In response to a question that everyone asks, I have never regretted either of my tattoos.I gave each one of them a great deal of thought before committing to them. I got both of them at trying times in my life, and they remind me of important morals that I hope to hold for my entire life.
However, I was not always the forward-thinking, mature adult I am today. Like many of you, I was once a freshman in high school that thought there were few things cooler than drawing on your skin forever. So here is a short list of tattoos I would’ve gotten had I been allowed to when I was 15 years old:
Snakes Around The Ankles
I wanted this tattoo so bad and can’t think of anything I would regret more if I had followed through. If you can’t picture it, imagine those silver bicep bracelets girls wear when they are going out to a night club. Now picture them on both my ankles, as snakes, in ink, FOREVER.

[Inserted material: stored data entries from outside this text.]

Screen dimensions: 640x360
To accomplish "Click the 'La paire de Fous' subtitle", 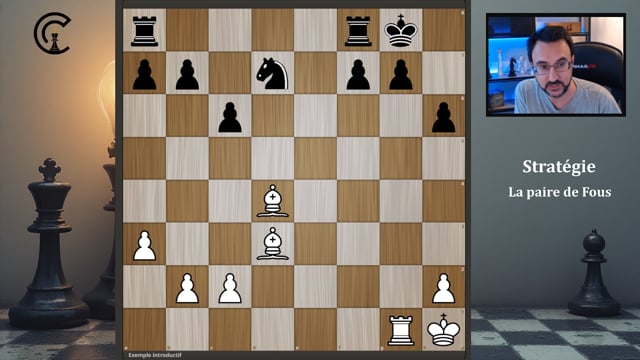I will 560,192.
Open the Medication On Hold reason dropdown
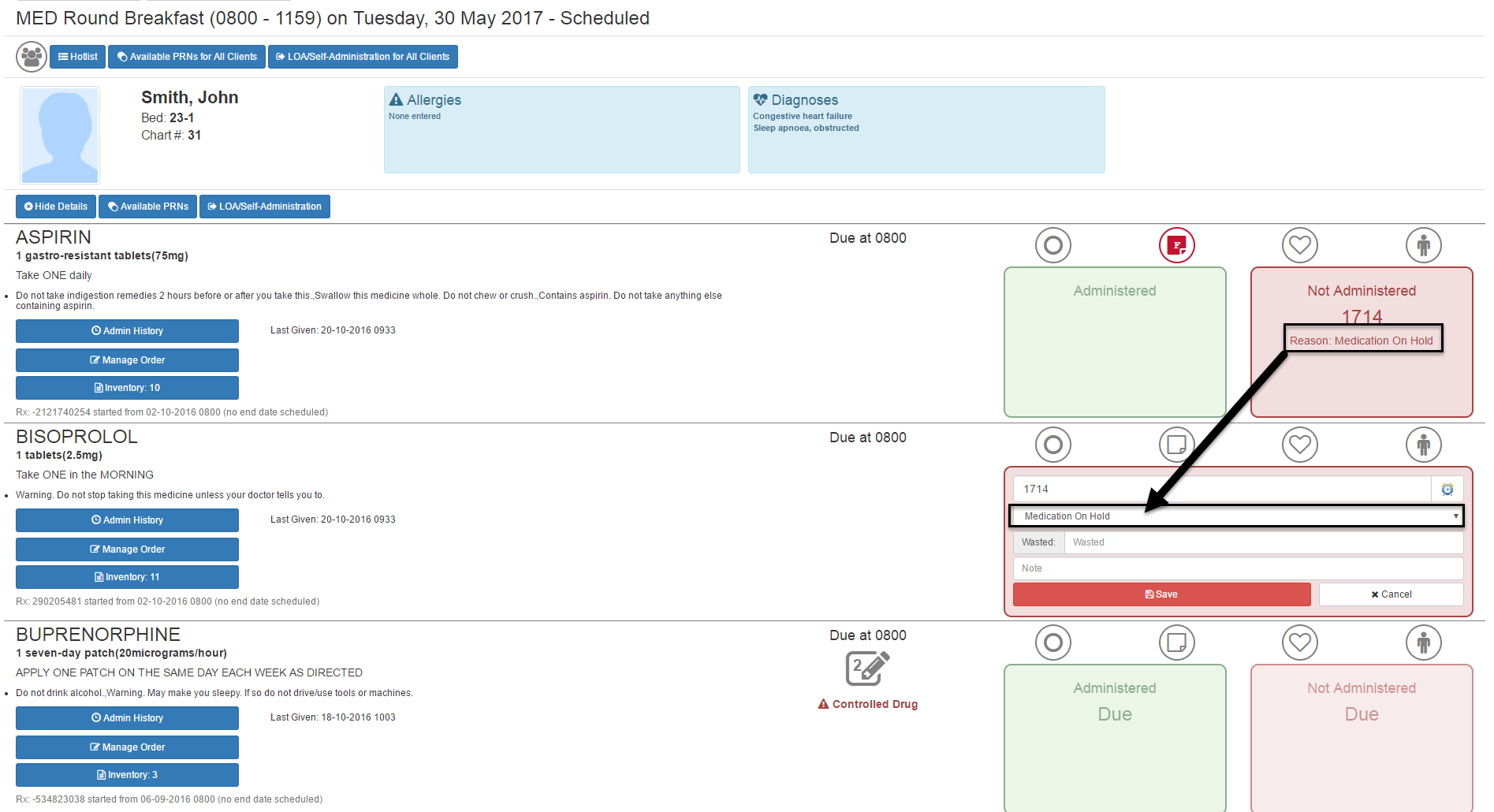 click(x=1235, y=516)
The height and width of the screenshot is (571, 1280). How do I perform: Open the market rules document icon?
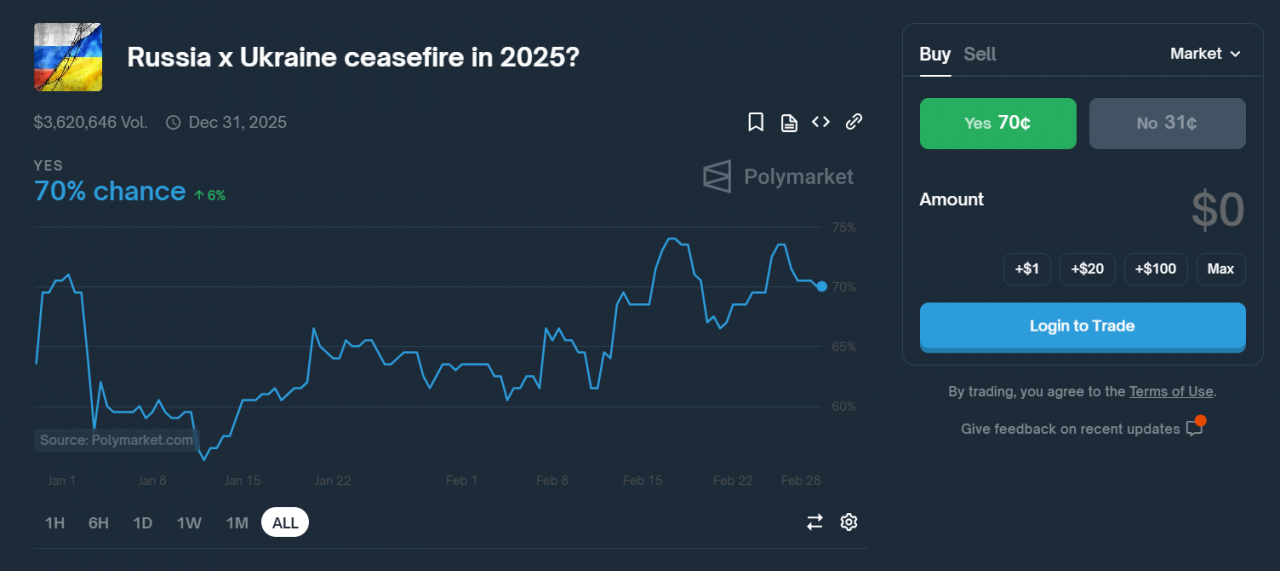789,122
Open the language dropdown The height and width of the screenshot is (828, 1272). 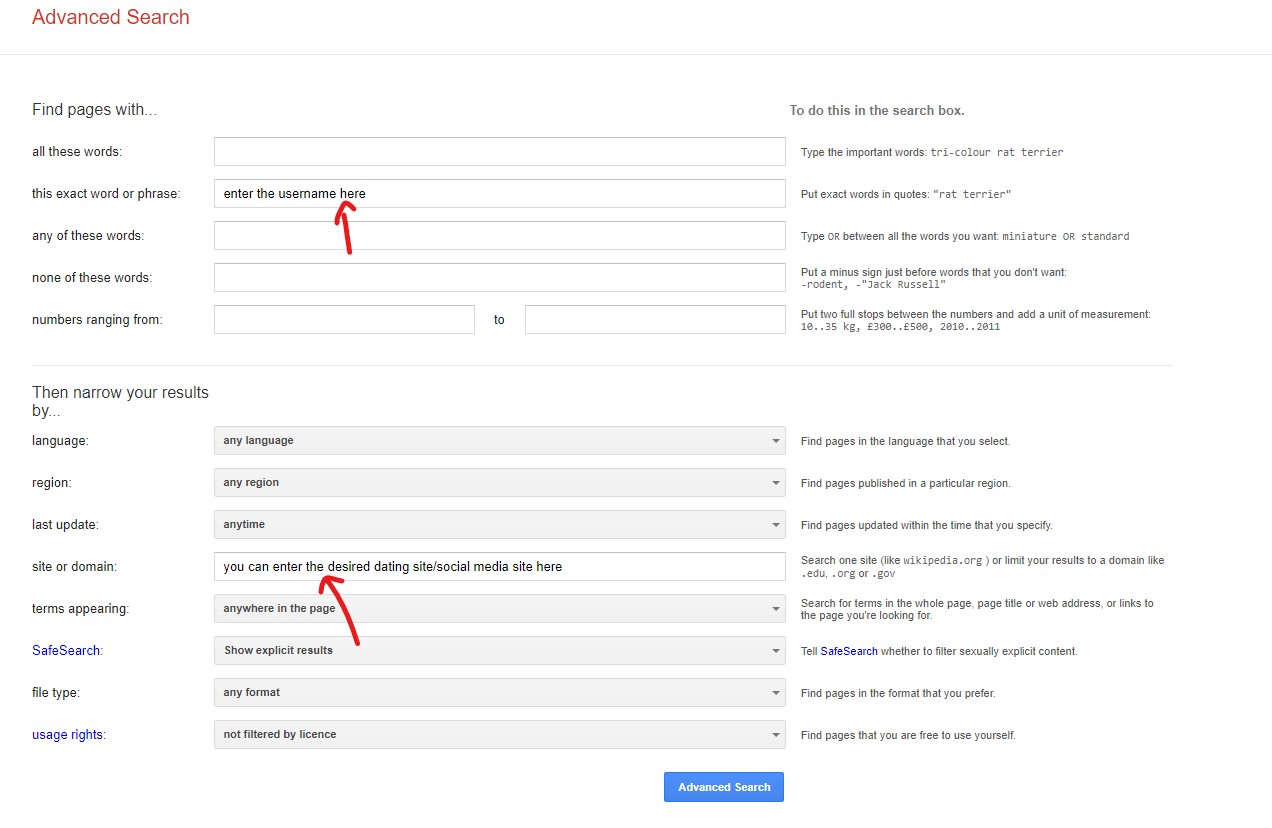pos(499,441)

The reason I wanted this tattoo was because I played basketball for most of my life and I had sprained my ankles a combined eight times because of it. I had also learned that snakes were the Egyptian god of protection, and what better way to avoid ankle sprain #9 than by imprinting these slithering serpents on my feet for the rest of my life? This is just a taste of the bad ideas freshman Conor came up with when it came to tattoos.
Sonic The Hedgehog On My Calf
In high school, I used to be able to run very fast, much like Sonic The Hedgehog. Was my 15-year-old brain dumb enough to actually think that a tattoo could make me run faster? Yes, it was! However, if I had gotten this tattoo, I would have been immediately disappointed at my inability to keep up with the growing expectations of speed as an adult. Running faster than kids that are still in the middle of going through puberty is surprisingly unimpressive.
Besides being an arrogant teenager and a relentless video game nerd, this tattoo would have effectively damned me to a life of living in the past. “Remember that time I ran the length of a football field in like two seconds?” No. No one does and no one wants to. Ever.
Shamrock On My Shoulder
If Notre Dame wins a national championship in my lifetime, this is still going to be a hard tattoo to talk me out of. 15-year-old Conor got a few things right.
Elmer Fudd Pointing A Shotgun At My Butthole With A Speech Bubble That Says, “Come On Out You Wascally Wabbit!”
To me, my butt has always seemed like the perfect canvas for body art. A large, white surface with few wrinkles in a relatively hidden location that has a built-in focal point to start from. Plus, the tattoo artist in question would have a second large, white surface with which to steady his balance while creating the masterpiece in question.
While this tattoo idea was widely discussed among my group of friends at the time, it is merely a place-holder for something more elaborate, crude and contrived. If you haven’t thought about what kind of tattoo you would get on your butt, you truly will remain untattooed for your entire life.
If this list doesn’t convince you that the legal age of adulthood should never drop below 18, I don’t know what will.